Miguel cometió un gran error en todo este engranaje perfecto. Se enamoró de Michel, una víctima. «A partir del momento en que comencé a ver a aquellas mujeres como personas mi despedida no tuvo marcha atrás», reconoce en su larga confesión. Y deja una recordatorio: «No hay prostitución que se ejerza libremente, eso es radicalmente falso. Tanto la prostitución como la trata se ejercen por diversas circunstancias que vuelven muy vulnerables a las mujeres y que nosotros aprovechamos sin dudar».
Todo esto es lo que se esconde de verdad tras las luces de neón que vemos y normalizamos cuando pasamos por la carretera delante de un puticlub.
Si las cuentas salen es porque «los clientes sostienen el negocio», afirma el exproxeneta Miguel, alias el Músico. O es que «¿alguien se cree que el cliente que compra el cuerpo de una mujer por un rato desconoce que ella está en desigualdad de condiciones? Lo que ocurre es que no le importa y que solo piensa que ha pagado por un cuerpo y puede hacer lo que le dé la gana con él».
Tras 20 años en los clubes, Miguel enumera el amplio catálogo de clientes que pasan por sus locales: «Hay grandes empresarios, curritos, delincuentes, policías, hombres ricos, desempleados, viejos, jóvenes, hombres aparentemente normales que van al club de lunes a jueves para el fin de semana estar con sus familias…». Para ellos «las mujeres eran un simple objeto.
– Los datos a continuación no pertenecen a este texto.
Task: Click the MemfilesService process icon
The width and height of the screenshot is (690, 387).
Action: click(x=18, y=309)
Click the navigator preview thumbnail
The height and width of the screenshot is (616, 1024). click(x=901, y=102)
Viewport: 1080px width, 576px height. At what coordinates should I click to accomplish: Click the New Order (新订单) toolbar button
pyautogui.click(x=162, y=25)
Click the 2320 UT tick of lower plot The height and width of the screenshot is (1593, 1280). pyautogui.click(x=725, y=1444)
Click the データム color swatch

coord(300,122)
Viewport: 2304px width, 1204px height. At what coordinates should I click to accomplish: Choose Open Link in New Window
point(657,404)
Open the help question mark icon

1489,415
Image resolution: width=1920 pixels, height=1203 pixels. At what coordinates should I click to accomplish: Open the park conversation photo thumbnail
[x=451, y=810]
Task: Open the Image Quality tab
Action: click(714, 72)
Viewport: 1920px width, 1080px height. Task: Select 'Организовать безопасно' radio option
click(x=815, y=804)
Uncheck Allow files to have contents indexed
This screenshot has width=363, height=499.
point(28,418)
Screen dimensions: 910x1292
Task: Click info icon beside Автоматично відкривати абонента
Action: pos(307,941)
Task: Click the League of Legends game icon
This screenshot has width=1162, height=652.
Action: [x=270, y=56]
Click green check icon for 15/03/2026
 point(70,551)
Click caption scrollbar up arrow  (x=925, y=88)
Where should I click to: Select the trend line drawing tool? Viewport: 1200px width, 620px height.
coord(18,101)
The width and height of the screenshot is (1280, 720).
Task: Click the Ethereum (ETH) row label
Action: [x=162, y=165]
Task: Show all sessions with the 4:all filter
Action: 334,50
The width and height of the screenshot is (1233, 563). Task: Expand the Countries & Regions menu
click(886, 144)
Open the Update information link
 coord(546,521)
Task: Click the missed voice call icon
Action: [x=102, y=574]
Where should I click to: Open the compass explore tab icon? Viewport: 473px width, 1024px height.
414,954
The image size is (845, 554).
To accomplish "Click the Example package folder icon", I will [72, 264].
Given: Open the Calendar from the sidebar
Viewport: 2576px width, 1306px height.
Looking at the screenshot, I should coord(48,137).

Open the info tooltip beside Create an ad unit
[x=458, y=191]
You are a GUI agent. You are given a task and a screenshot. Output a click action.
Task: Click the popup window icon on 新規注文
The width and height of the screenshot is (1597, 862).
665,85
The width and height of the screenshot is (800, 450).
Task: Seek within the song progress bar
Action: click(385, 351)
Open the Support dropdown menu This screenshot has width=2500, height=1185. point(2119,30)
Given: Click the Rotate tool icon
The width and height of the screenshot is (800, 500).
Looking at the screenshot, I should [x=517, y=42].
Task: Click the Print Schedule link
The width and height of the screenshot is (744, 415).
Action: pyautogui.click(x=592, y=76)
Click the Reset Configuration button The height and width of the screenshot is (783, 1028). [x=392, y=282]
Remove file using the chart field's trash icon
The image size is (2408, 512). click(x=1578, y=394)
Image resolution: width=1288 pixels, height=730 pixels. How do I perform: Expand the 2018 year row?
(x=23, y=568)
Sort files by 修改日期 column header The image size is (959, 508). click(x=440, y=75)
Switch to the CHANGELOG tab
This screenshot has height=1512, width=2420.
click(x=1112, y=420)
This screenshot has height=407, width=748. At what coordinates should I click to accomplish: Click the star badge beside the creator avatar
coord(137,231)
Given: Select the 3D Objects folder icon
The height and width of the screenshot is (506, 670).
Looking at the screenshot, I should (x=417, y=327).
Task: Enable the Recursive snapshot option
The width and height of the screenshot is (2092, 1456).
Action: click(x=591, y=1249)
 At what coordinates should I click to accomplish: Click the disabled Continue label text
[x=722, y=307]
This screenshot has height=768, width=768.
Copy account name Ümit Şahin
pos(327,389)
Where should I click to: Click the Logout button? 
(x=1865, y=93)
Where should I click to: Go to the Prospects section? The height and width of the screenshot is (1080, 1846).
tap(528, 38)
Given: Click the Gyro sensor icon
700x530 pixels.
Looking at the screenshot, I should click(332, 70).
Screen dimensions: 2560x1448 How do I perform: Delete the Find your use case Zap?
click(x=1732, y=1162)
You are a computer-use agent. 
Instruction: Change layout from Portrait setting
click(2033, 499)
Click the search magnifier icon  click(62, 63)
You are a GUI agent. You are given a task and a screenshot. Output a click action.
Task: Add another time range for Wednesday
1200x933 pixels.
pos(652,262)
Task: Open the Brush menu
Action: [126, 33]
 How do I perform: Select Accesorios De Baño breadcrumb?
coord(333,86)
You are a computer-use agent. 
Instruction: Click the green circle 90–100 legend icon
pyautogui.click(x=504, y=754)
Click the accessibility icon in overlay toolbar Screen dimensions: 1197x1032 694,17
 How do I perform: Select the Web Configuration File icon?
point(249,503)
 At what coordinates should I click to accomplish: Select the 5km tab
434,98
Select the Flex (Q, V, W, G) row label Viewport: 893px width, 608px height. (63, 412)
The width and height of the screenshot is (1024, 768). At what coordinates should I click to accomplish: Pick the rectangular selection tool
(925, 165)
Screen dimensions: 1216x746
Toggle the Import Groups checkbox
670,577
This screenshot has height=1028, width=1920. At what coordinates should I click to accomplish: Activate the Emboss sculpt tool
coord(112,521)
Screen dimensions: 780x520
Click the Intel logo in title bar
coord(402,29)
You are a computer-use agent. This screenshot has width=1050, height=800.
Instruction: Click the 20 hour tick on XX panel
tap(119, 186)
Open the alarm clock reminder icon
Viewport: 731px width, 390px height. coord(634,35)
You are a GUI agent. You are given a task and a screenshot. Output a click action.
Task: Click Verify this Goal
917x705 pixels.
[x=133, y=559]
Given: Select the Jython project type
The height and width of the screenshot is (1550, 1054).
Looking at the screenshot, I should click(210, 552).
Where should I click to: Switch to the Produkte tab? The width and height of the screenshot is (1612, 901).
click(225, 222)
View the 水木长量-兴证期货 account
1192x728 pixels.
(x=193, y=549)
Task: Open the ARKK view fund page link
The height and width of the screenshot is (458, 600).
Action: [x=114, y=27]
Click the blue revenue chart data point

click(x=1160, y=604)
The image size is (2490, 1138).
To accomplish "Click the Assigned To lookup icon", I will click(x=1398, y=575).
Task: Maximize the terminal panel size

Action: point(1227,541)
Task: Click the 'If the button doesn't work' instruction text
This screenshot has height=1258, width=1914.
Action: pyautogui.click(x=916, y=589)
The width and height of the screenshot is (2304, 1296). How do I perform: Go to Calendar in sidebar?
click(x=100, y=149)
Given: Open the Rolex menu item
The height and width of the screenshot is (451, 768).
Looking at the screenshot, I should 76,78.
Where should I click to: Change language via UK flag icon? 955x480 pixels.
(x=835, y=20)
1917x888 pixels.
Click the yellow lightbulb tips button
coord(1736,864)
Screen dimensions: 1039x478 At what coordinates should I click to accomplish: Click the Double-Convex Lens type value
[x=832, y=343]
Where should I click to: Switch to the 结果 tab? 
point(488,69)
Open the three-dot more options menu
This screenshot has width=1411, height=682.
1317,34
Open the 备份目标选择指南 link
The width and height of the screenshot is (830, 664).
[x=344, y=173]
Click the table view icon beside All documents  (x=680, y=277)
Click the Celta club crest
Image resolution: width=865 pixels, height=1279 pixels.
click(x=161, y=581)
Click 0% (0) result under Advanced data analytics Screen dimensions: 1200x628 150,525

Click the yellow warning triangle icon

Si no se avenían a sus deseos, si no se plegaban a sus fantasías sexuales, exigían el cambio de la víctima por otra, de inmediato». Y cada vez demandaban que fueran más jóvenes.
En una «mala noche» pueden entrar «entre 1.000 y 1.500 hombres a los burdeles, una media de 75 por local». La mayoría «se justifica con frases del tipo: “Esto es un trabajo como cualquier otro, y con mi consumo además, contribuyo al bienestar de estas pobres mujeres y sus familias”; “mucho peor están los obreros en las minas”; o “si no existiera esto, habría más violadores”». Miguel recuerda especialmente una conversación con uno de estos depredadores, que le dijo que no veía «nada malo en que una mujer tenga deuda pendiente con vosotros. Incluso diría que os lleváis poco. Al fin y al cabo las estáis ayudando a salir de la pobreza y las tratáis de lujo. Ellas están aquí recogidas, tan contentas… ¡y con trabajo!».